Ivan Illich Tribute
Anyway, Pollard recently had a great post on Ivan Illich. Having already been repeatedly nagged to read Illich, he finally stumbled across him in a serendipitous moment while looking (among other things) for "a way to unite progressives and libertarians... against the onslaught of the neocons in a Green Movement."
In the course of his own interesting discussion, Pollard quotes the Infed (Informal Education) site's article on Illich at length, including a thought-provoking list of the central principles in Illich's social analysis. Especially noteworthy is the principle of counterproductivity." "Counterproductivity is the means by which a fundamentally beneficial process or arrangement is turned into a negative one. Once it reaches a certain threshold, the process of institutionalization becomes counterproductive."
Although Illich's application of his counterproductivity principle is brilliant (he presents specific case of it in, e.g., Deschooling Society, Energy and Equity, and Medical Nemesis, and the general phenomenon in Tools for Conviviality and Vernacular Values), in my opinion he comes up short in identifying the causal mechanism behind it.
The chief reason the threshold of counterproductivity is reached is the role of government in creating externalities.
In a genuine free market, where every actor fully internalizes all the costs and benefits of an action, no technology will be adopted to the point of counterproductivity because it will become unprofitable for the individual using it at the point where the total costs outweigh the total benefits.
Government subsidies and government enforcement of special privileges, on the other hand, protects privileged actors from fully internalizing all the costs and benefits of their actions. Since the cost and benefit sides of the ledger are dissociated from each other, with costs and benefits accruing to different actors, those receiving the benefits of the action have no rational incentive to stop at the point of diminishing total returns to society as a whole. For them, no point of diminishing returns exists, because the cost is kept artificially low or nonexistent. So society adopts technologies beyond a pareto-optimal level: that is, it adopts them to the point that those benefiting from them benefit at somebody else's expense.
That, in essence, is what government does: it creates externalities, or zero-sum situations. The state, as Oppenheimer wrote in his famous work of the same title, is the "political means" to wealth. Production by peaceful labor, and voluntary exchange of labor-products between producers, are the "economic means" to wealth.

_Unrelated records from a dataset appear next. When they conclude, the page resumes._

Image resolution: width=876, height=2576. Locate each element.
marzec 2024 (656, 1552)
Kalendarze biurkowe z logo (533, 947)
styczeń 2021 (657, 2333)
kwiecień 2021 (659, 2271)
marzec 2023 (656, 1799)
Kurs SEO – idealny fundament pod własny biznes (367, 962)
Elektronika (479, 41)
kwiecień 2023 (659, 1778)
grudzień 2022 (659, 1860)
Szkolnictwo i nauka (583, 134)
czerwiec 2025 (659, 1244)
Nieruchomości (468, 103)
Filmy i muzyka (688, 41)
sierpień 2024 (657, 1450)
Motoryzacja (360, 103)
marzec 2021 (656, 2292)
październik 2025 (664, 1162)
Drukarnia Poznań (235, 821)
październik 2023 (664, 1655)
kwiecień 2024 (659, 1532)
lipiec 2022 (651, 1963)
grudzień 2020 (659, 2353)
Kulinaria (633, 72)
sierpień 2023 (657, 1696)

When all wealth is obtained by such means, the situation is "pareto-optimal" (i.e., everyone benefits) because economic transactions are voluntary and perceived as beneficial by all the parties to them. When the political means of exploitation are introduced, and privileged classes of capitalists, landlords and bureaucrats are enabled to obtain wealth at the expense of those who produce it, the situation becomes zero-sum: one party uses coercion to impose a transaction on the other that he would not have chosen freely.
Under corporate capitalism, technologies are adopted to the point of counterproductivity because corporate elites are adopting them on somebody else's dime. The profit remains private, while the costs and risks are "socialized" on the taxpayer.
In other words, government-enforced privilege is what differentiates capitalism from the free market.
For those interested in Illich's thought, Richard Wall's appreciation of him at Lew Rockwell is worth checking out. Wall also did a nice piece on Paul Goodman.